Я многозначительно вздохнул и надолго замолчал, потому что хорошо знал – всякое пререкание только лишь увеличит "взрослость" в сестре, и не миновать, быть может, настоящей ссоры, а ссориться я не любил и не умел.
Сестра была старше меня на три года и именно поэтому, видимо, считала, что может повелевать мною, поучать меня. Она подражала маме – частенько играла роль домовитой женщины, которую одолевают заботы. Не было в семье дела, в которое она не вмешалась бы. Копила деньги в фарфоровой собаке, потом обзавелась большим кожаным кошельком. Иногда бывало так, что у мамы кончались деньги, и Лена сразу отдавала ей свою мелочь. Любила ходить в магазин; как взрослая спорила с продавцами, но и сама страстно мечтала стать продавцом. Как-то я был с ней в магазине.
– Вы не додали, если хотите знать, восемь копеек, – пересчитав сдачу, заявила Лена продавщице.
По очереди пополз ропоток. Желтое лицо продавщицы превращалось в красное:
– Девочка, прекрати выдумывать. Считай получше. – И приятно улыбнулась покупателям.
– Я подала вам два рубля. Вы должны были сдать девяносто две копейки, а сдали восемьдесят четыре, если хотите знать.

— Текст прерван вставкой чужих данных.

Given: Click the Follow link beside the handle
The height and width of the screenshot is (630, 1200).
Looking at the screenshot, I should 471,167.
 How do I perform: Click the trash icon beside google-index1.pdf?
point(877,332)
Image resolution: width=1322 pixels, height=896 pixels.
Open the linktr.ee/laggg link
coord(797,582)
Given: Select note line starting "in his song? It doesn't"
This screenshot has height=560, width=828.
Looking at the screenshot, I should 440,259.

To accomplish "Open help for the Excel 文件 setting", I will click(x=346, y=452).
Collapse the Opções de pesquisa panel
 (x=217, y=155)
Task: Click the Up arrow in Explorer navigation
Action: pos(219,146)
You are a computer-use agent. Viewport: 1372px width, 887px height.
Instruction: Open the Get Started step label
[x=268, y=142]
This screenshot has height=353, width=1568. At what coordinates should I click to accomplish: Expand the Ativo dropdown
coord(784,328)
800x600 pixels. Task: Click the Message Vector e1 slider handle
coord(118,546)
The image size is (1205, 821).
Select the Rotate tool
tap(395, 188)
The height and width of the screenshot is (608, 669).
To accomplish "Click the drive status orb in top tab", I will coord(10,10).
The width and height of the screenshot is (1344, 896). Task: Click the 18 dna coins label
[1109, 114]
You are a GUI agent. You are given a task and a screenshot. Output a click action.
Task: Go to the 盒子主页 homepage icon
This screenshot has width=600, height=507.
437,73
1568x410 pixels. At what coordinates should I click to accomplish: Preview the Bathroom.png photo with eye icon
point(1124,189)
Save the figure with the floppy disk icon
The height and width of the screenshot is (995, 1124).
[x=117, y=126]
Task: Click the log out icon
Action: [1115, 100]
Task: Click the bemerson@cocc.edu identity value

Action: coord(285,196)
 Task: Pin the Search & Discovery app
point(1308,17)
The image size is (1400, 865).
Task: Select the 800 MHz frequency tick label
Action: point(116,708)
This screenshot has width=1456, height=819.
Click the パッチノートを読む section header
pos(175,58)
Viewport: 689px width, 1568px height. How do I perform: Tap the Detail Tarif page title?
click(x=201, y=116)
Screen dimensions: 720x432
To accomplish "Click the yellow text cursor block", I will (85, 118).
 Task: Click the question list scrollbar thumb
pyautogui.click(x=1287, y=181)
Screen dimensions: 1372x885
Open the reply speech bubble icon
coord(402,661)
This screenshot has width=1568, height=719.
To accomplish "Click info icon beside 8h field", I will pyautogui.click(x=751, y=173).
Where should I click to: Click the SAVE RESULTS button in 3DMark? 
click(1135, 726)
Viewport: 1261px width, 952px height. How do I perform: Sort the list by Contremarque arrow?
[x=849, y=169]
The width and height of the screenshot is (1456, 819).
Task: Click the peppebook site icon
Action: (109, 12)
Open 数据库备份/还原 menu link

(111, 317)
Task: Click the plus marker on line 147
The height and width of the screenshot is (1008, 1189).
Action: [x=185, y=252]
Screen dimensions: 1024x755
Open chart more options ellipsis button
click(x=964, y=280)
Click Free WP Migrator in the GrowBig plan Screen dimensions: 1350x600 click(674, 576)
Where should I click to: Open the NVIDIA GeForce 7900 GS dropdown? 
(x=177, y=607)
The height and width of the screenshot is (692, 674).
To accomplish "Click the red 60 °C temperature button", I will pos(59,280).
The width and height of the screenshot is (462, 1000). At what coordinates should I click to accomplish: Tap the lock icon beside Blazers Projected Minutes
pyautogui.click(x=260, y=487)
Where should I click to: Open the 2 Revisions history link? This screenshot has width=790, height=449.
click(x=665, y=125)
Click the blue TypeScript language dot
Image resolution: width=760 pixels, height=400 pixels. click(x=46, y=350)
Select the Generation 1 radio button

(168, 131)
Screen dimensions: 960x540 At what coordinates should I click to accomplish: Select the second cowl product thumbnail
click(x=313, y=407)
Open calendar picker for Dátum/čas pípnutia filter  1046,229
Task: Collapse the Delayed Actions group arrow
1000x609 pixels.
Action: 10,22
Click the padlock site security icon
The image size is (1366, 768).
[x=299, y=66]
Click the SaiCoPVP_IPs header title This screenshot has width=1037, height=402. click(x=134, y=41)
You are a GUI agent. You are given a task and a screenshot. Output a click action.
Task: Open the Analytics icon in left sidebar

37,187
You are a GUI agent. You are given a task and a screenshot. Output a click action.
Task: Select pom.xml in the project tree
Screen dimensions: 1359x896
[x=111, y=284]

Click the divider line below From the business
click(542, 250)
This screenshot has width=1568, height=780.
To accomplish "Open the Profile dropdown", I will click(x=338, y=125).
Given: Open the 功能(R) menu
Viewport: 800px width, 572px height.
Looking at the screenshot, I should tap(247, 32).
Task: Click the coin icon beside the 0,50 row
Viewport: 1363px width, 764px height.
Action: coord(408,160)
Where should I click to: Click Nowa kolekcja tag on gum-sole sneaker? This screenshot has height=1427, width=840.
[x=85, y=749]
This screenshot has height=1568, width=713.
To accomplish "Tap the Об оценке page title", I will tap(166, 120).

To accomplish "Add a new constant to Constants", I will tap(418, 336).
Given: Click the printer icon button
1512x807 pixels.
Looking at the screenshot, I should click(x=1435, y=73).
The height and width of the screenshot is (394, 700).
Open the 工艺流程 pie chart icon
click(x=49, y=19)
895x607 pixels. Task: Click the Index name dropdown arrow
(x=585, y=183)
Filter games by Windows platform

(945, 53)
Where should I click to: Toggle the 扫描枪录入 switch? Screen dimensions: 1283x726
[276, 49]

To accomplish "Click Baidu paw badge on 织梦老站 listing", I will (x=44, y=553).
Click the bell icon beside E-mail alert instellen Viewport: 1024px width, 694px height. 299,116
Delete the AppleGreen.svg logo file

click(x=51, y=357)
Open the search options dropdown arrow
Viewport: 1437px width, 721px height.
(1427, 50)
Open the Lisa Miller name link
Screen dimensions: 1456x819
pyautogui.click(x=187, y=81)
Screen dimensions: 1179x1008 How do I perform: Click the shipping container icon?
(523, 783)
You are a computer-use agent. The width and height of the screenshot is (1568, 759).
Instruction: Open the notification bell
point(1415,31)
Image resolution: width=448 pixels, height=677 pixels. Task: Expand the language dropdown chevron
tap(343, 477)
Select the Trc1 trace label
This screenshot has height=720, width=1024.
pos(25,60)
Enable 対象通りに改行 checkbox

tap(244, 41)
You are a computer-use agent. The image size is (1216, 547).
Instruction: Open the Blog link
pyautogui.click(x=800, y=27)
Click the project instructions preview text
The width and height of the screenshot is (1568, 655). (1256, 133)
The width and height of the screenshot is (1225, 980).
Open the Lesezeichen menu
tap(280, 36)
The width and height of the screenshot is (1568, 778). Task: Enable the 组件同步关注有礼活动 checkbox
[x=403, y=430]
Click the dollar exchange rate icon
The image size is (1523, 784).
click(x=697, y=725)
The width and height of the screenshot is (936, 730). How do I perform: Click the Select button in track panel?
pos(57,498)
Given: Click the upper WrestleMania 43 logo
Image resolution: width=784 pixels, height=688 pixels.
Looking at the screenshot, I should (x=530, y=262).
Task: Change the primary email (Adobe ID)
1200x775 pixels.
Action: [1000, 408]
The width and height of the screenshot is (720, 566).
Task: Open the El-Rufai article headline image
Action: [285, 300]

Вот ваша сдача! – Лена положила деньги на прилавок и, как продавщица, сощурила хитрые глаза. Мне показалось, что Лена была даже рада, что ее обсчитали, вероятно, по причине неосознанного желания обличать и одергивать.
Ропот очереди поднялся до гудения. Продавщица сжала побледневшие губы и смерила Лену испепеляющим взглядом.
– Я тебе, девочка, сдала точно. Нечего выдумывать.
– Да вот же она, сдача. Дяденька! – обратилась Лена к рядом стоявшему мужчине, – посчитайте, будьте любезны.
– Какая глупая девочка! – лихорадочно засмеялась продавщица. – Нужно посмотреть в ее кармане – не там ли восемь копеек. А впрочем – на тебе двадцать, подавись! Не мотай мои нервы.
Продавщица резкими, беспорядочными движениями извлекла из портмоне монету и с треском припечатала ее на прилавок. Лена отсчитала двенадцать копеек и гордо положила их на прилавок.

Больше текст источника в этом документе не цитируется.